Ripreso il processo a Latina dell’affidamento del verde pubblico alle coop

Prato

Nella mattinata del 6 novembre è ripreso davanti al Tribunale di Latina il processo a carico delle undici persone finite nell’inchiesta sull’affidamento diretto lavori per la manutenzione del verde pubblico nel capoluogo pontino ad alcune cooperative. Sul banco degli imputati ci sono l’ex vice sindaco e assessore all’ambiente Fabrizio Cirilli,  i dirigenti e funzionari comunali che hanno firmato gli atti contestati, Grazia De Simone, Raffaele Felicello e Alfio Gentili, i presidenti delle coop che hanno beneficiato degli affidamenti vale a dire Dario Campagna della coop “Il Gabbiano”, Giuseppe Bagnato e Annunziata Bruzzese de “La Tartaruga”, Maria Edvige Angotta della “Zefiro”, Massimo Di Guglielmo della “Progetto 2000” e Angelo Nicotra, della “San Benedetto”. Per loro le accuse, a vario titolo, sono di abuso d’ufficio, turbativa d’asta e frode nelle pubbliche forniture. Nell’udienza è stato ascoltato in aula un agente della Squadra mobile che aveva partecipato alle indagini condotte nel 2014 dai sostituti procuratori Luigia Spinelli e Cristina Pigozzo.
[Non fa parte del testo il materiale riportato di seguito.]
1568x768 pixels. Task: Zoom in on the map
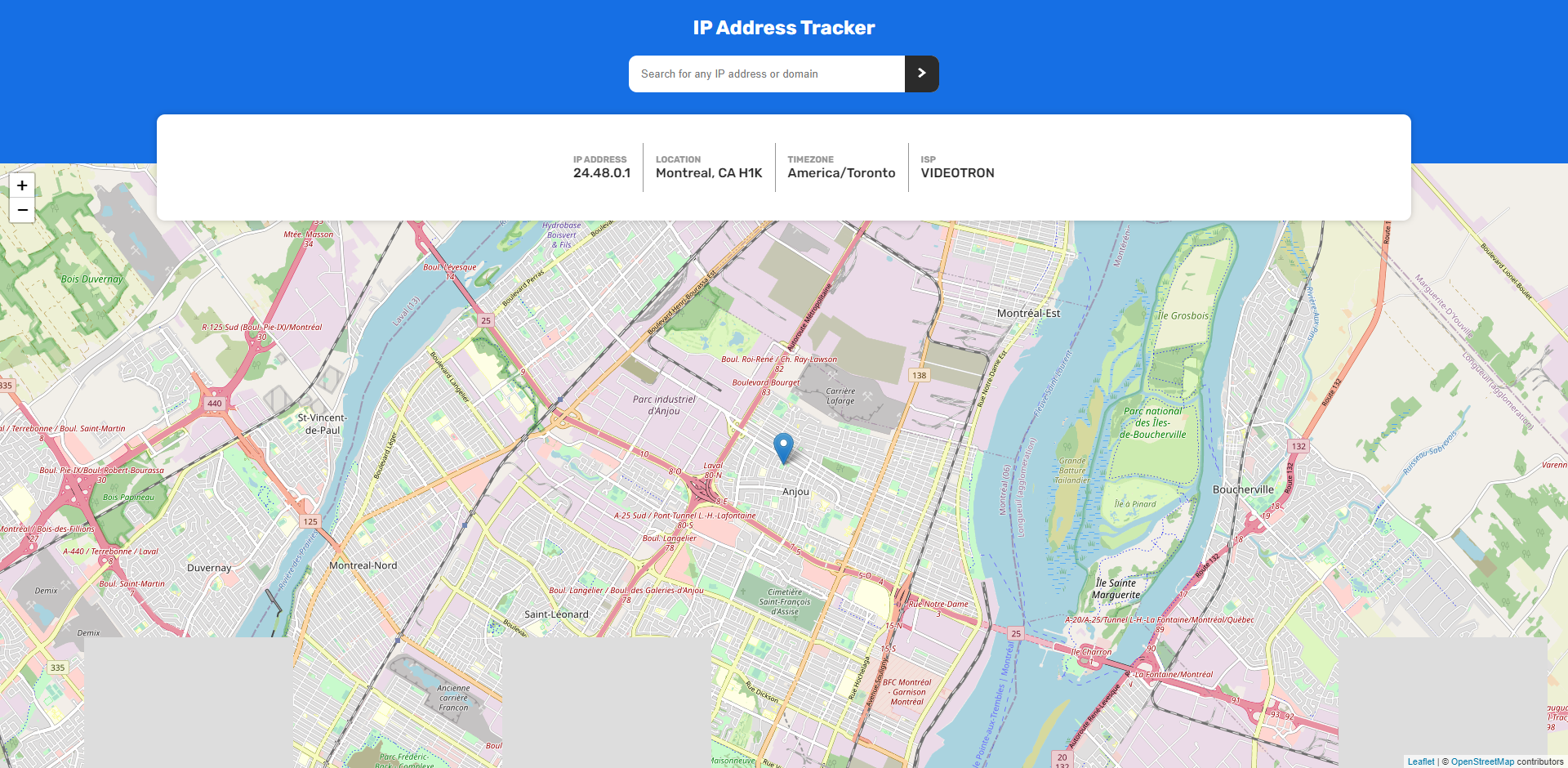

L’investigatore ha risposto alle domande del magistrato e a quelle dei difensori, gli avvocati Armando Argano, Francesca Roccato e Giuseppe Lauretti confermando sostanzialmente il rapporto esistente tra Cirilli e il responsabile di una delle coop sotto inchiesta che aveva ottenuto la gestione di alcune aree verdi. Il processo, nel quale l’amministrazione comunale di Latina si è costituita parte civile, è stato aggiornato all’11 marzo 2020.